**TASK OBJECTIVE:**
Copy out the lines beginning at the one with "Image resolution: width=303" and ending at the last line of the data, both included; pictures stay out.

RECORDS SUPPLIED below:

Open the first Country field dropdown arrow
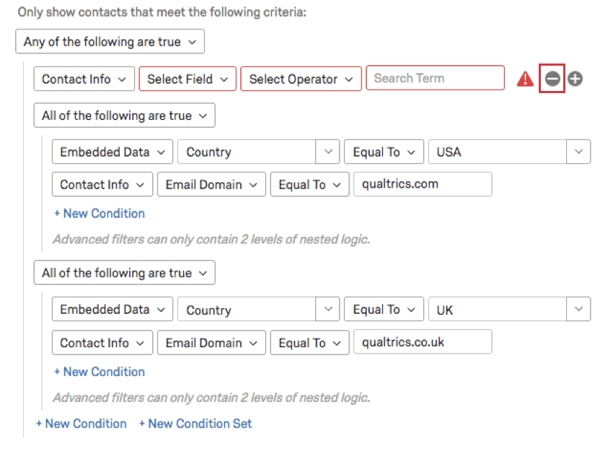This screenshot has height=449, width=613. 327,152
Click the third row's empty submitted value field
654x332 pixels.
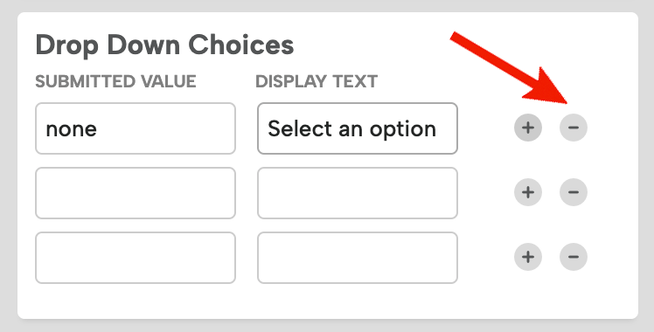coord(136,258)
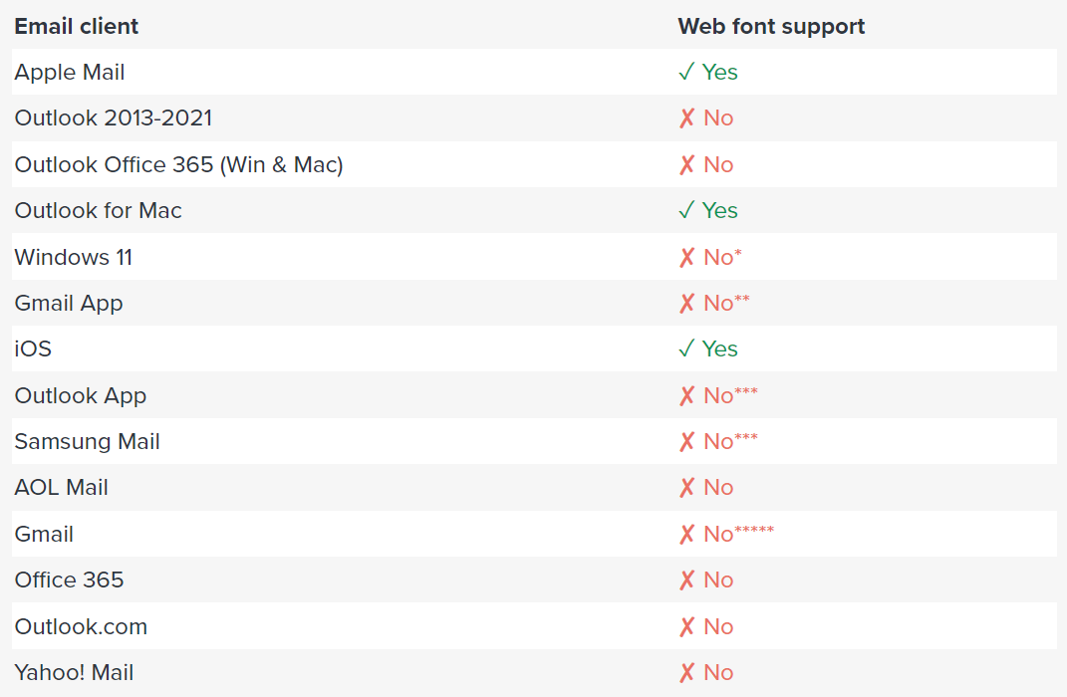Click the Yes text in Apple Mail row
Viewport: 1067px width, 697px height.
[720, 72]
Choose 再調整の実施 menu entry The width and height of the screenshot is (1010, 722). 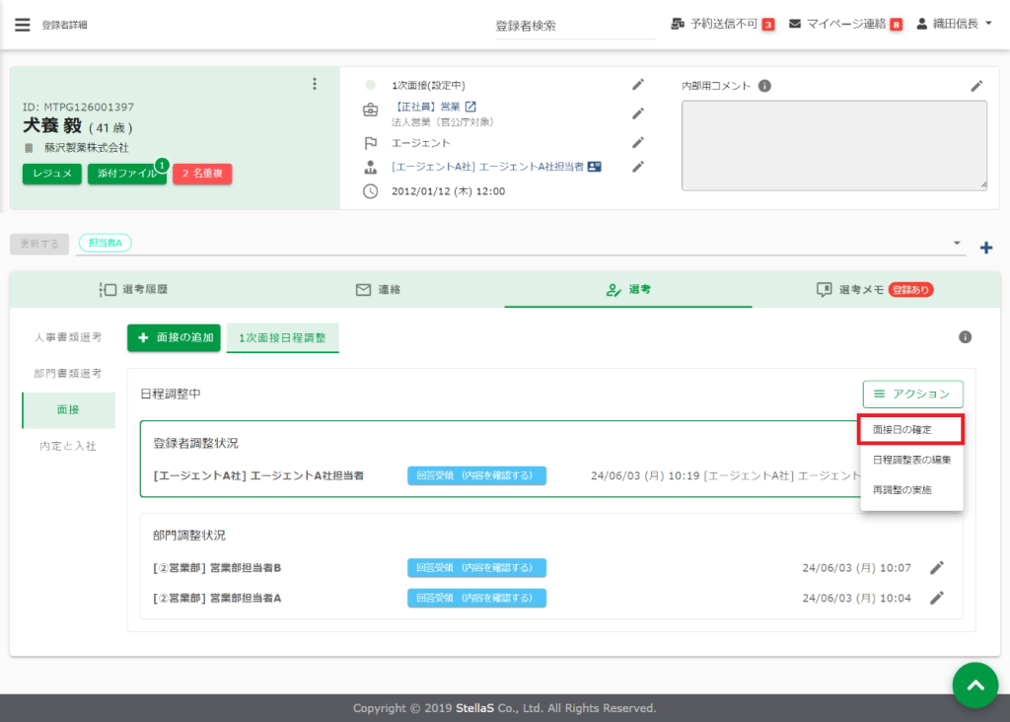coord(902,489)
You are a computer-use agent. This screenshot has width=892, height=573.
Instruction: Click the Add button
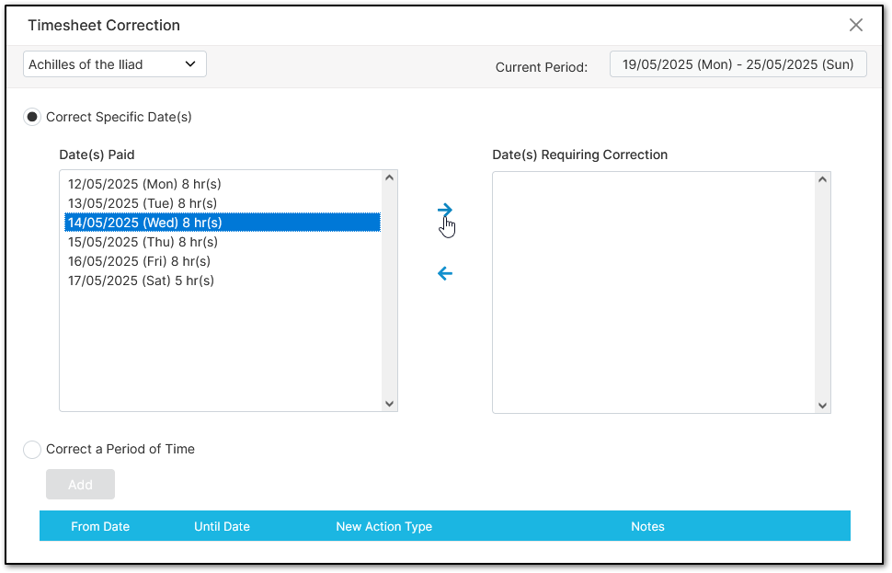point(80,484)
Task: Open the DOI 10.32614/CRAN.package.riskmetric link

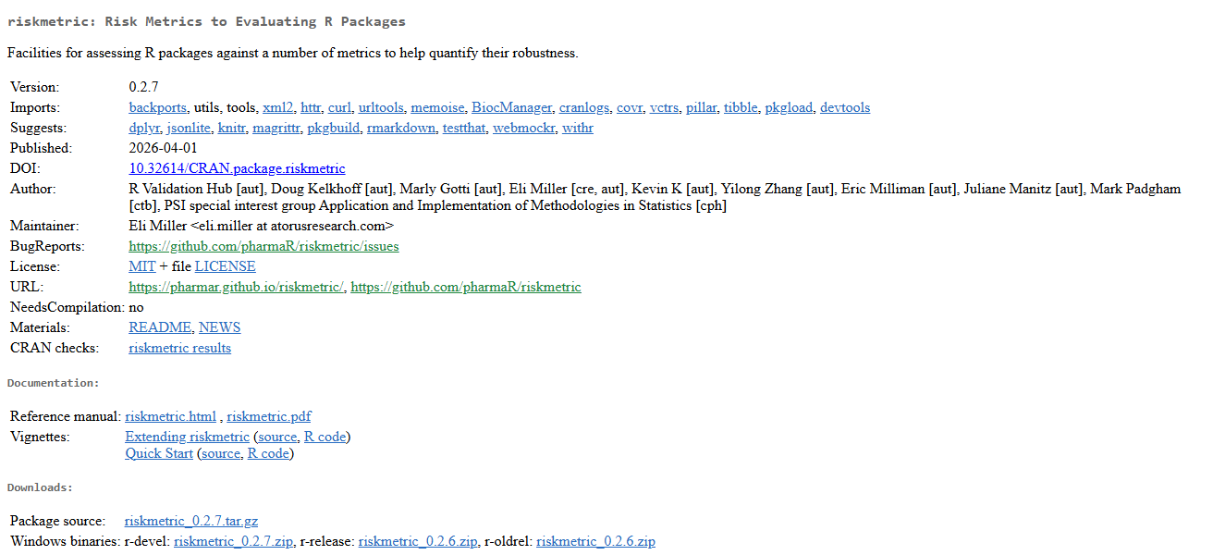Action: (237, 168)
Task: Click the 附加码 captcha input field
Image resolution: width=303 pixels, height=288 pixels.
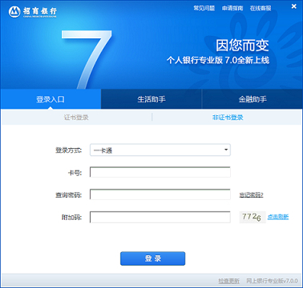Action: click(160, 217)
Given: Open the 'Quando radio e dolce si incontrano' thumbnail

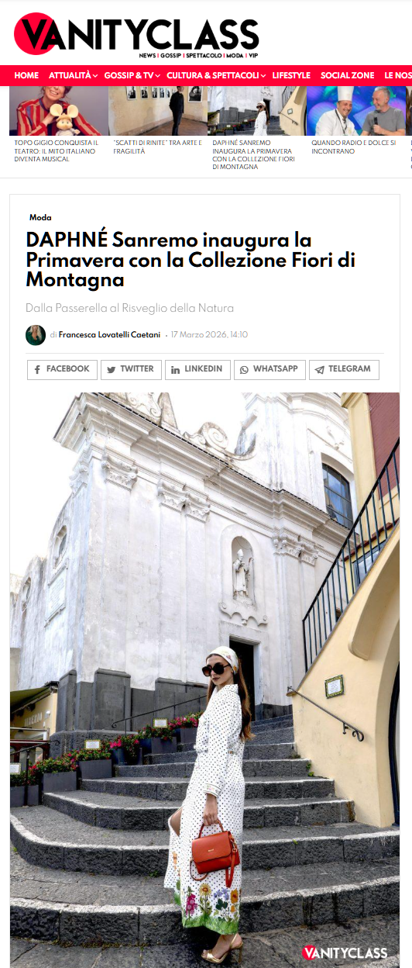Looking at the screenshot, I should (356, 111).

End of RECORDS SUPPLIED.

**SOLVED EXERCISE:**
Image resolution: width=303 pixels, height=288 pixels.
Action: click(160, 217)
Given: Open the 'Quando radio e dolce si incontrano' thumbnail

Looking at the screenshot, I should (356, 111).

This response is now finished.